As numerous studies demonstrated, the function of the family of ATP-binding cassette transporters (ABC transporters) is one of the causes of MDR.10,11 The emergence of MDR mediated by ABC transporters, containing multidrug resistance protein 1 (MRP1), breast cancer resistance protein (BCRP), and P-glycoprotein (P-gp), often hinders cancer treatment.12,13 It is now believed that the effect of MDR reversal agents is mostly related to the efflux function of ABC transporters.14 The ABC transporters actively transport chemotherapeutic drugs out of cells, thereby reducing their cytotoxic effects.15,16 Thus, inhibiting the chemotherapeutic drugs efflux from cancer cells will be an important strategy to overcome MDR.

There have been many in vitro probes to screen the MDR reversal agents. For example, rhodamine worked as a probe to detect the efflux function of ABC transporters.17,18 However, these methods cannot enable the real-time imaging of efflux kinetics of MDR protein substrates directly in vivo.

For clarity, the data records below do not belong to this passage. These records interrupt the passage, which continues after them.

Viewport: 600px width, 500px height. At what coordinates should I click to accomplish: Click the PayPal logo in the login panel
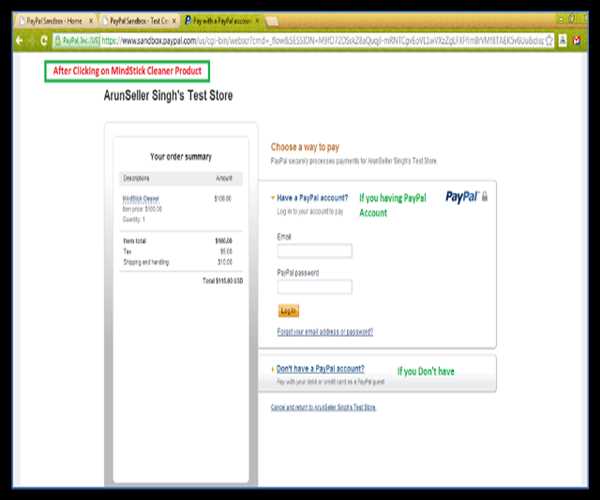coord(461,197)
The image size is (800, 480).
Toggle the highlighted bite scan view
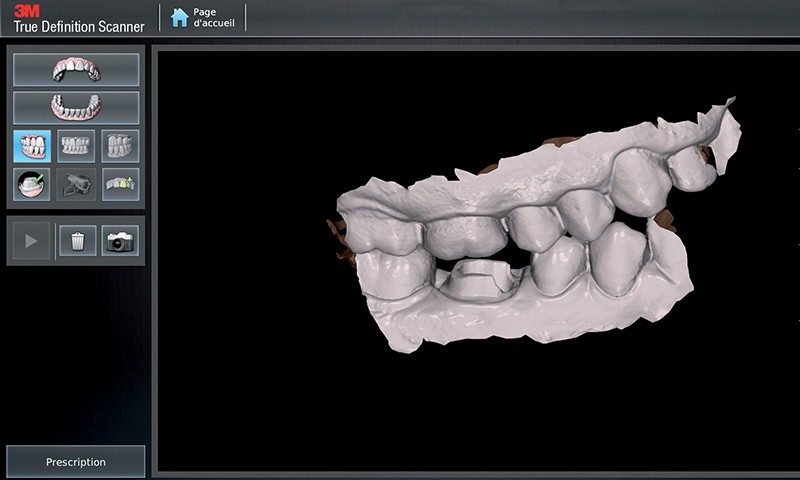(x=33, y=146)
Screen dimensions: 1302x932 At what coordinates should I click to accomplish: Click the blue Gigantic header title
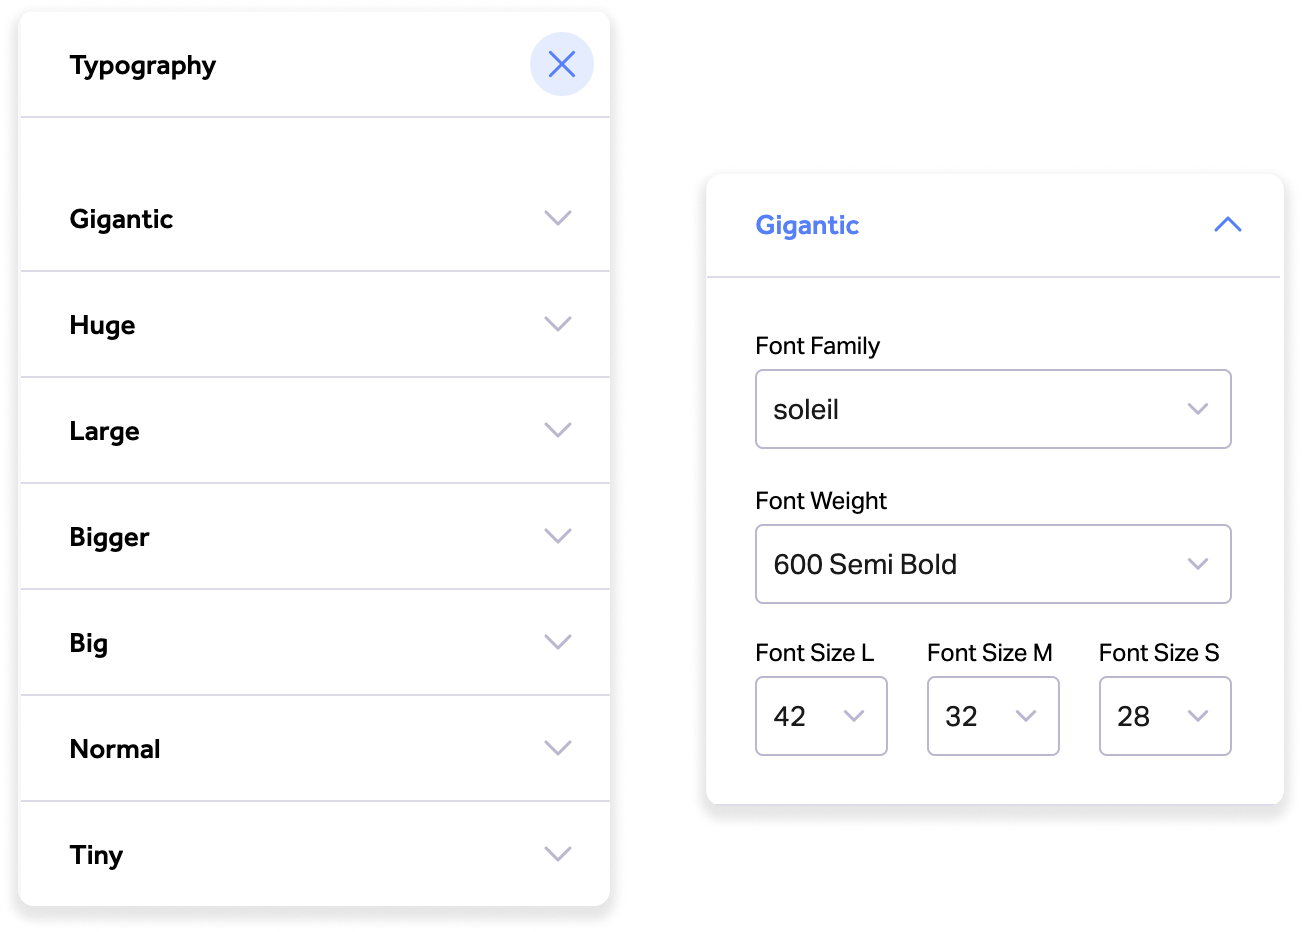point(807,225)

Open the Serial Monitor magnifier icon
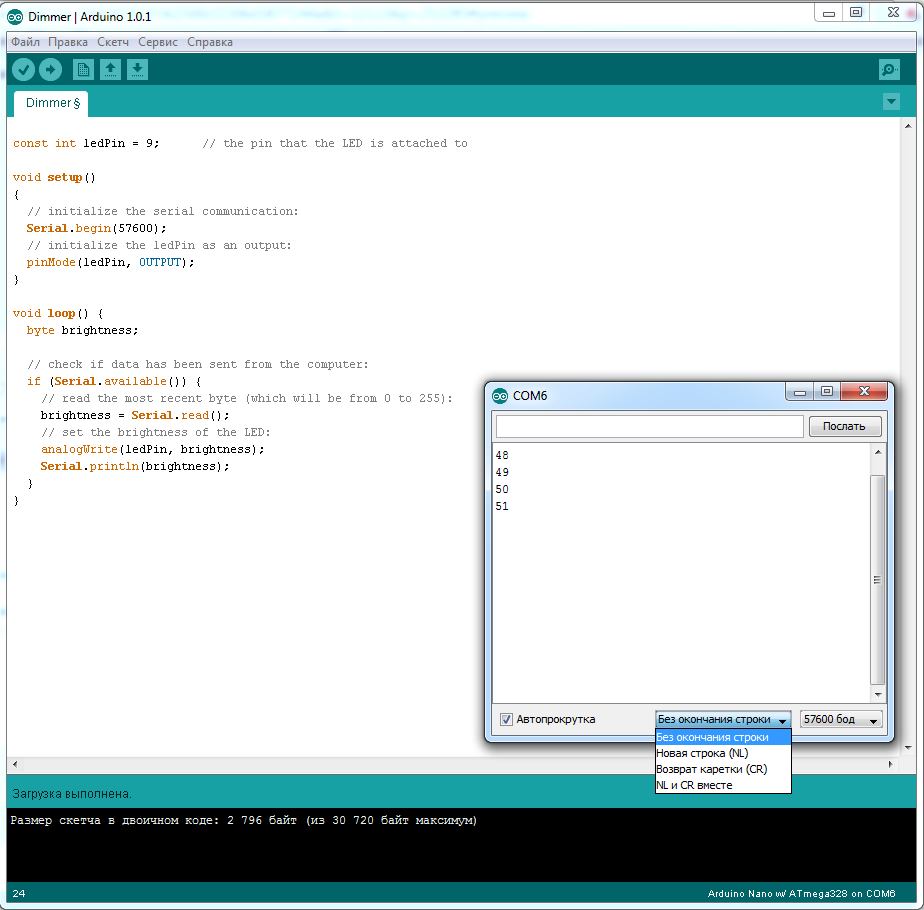click(x=888, y=69)
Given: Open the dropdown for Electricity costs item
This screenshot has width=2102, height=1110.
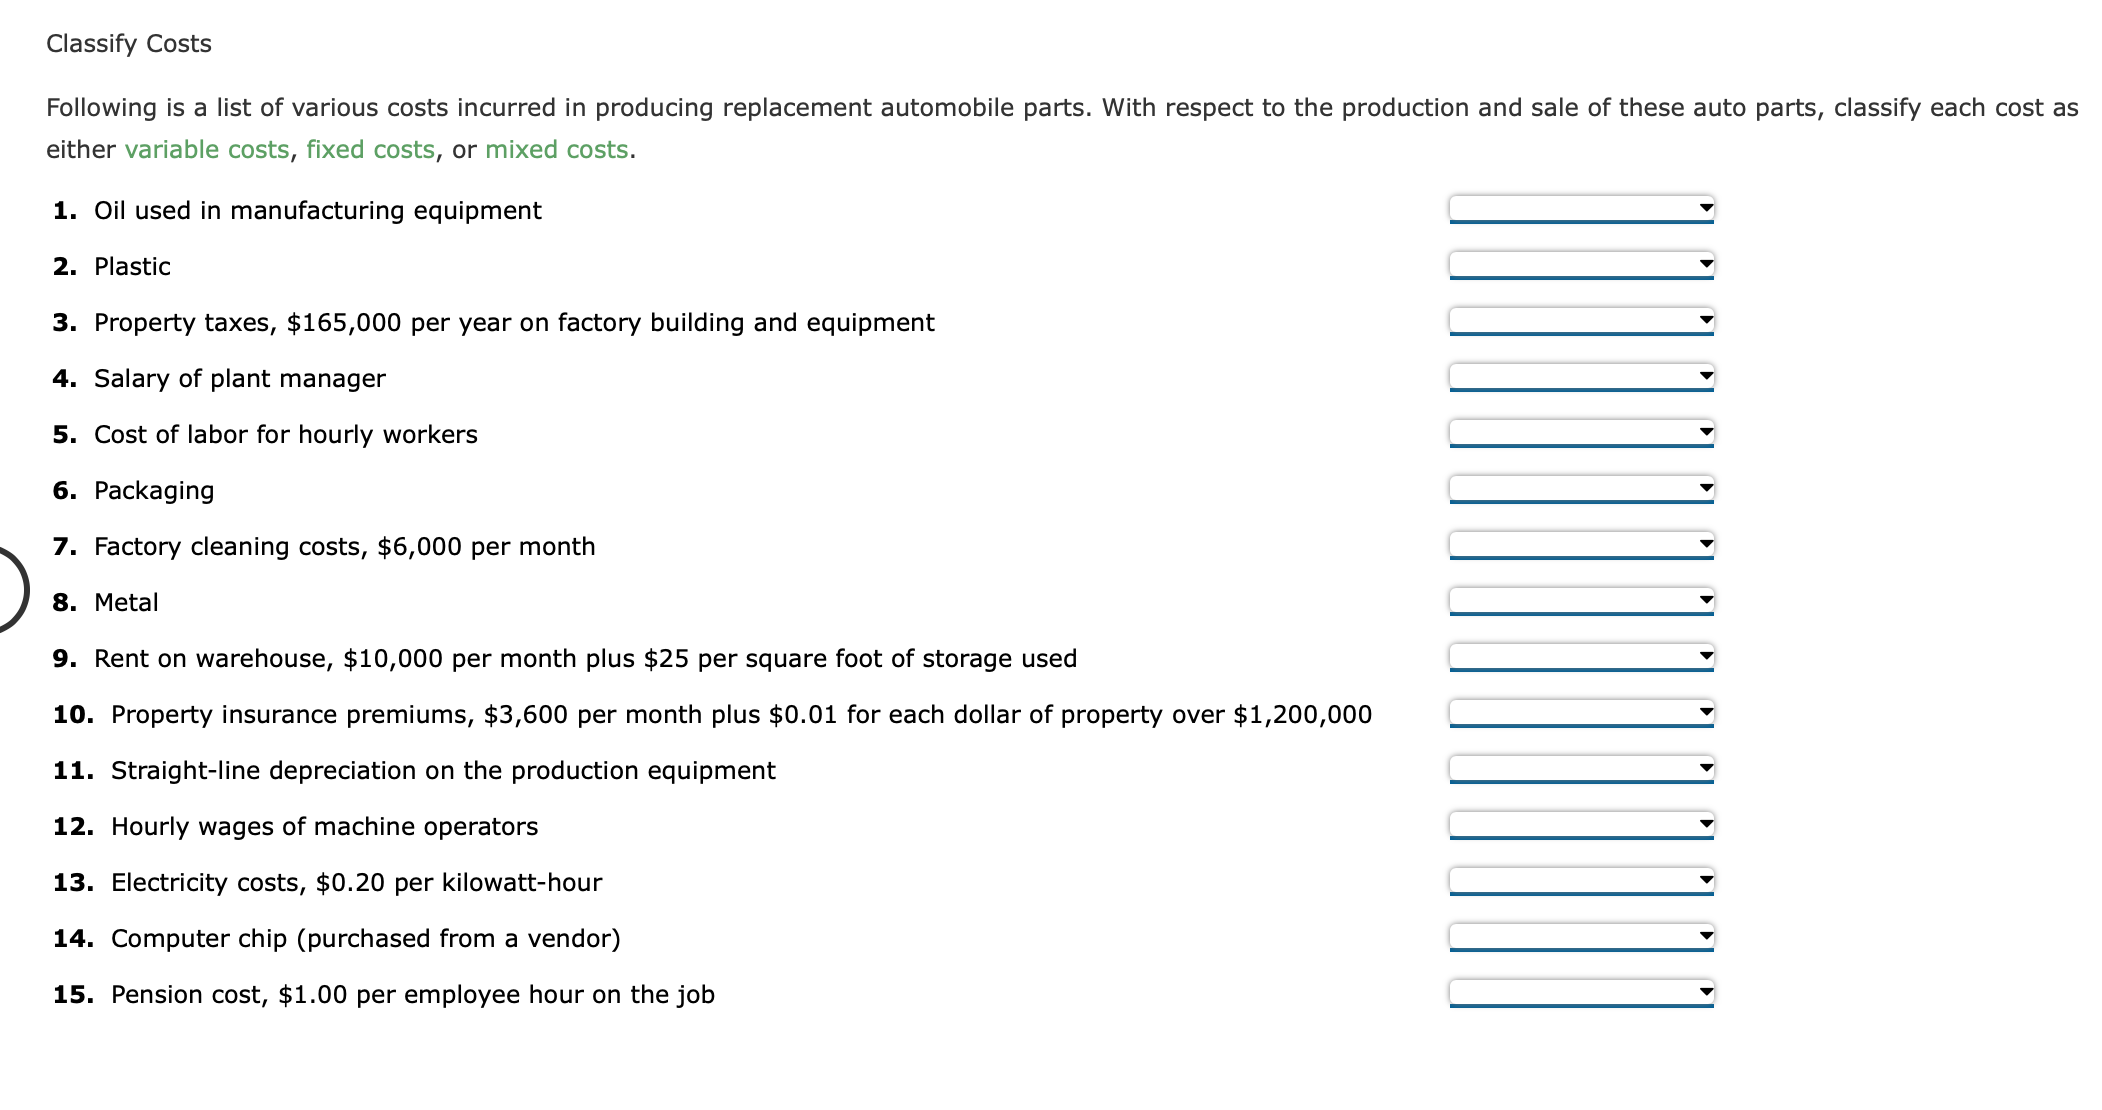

In addition, the tumor microenvironment is different in vitro and in vivo remarkably,19 and thus, it is difficult to quickly determine the consistency of efflux kinetics in vitro and in vivo after treating with MDR reversal agents. Here, we established a method to monitor in real time the efflux kinetics of the MDR protein substrates affected by MDR reversal agents in vitro, which could keep the high consistency in evaluating the in vivo effect of MDR reversal agents.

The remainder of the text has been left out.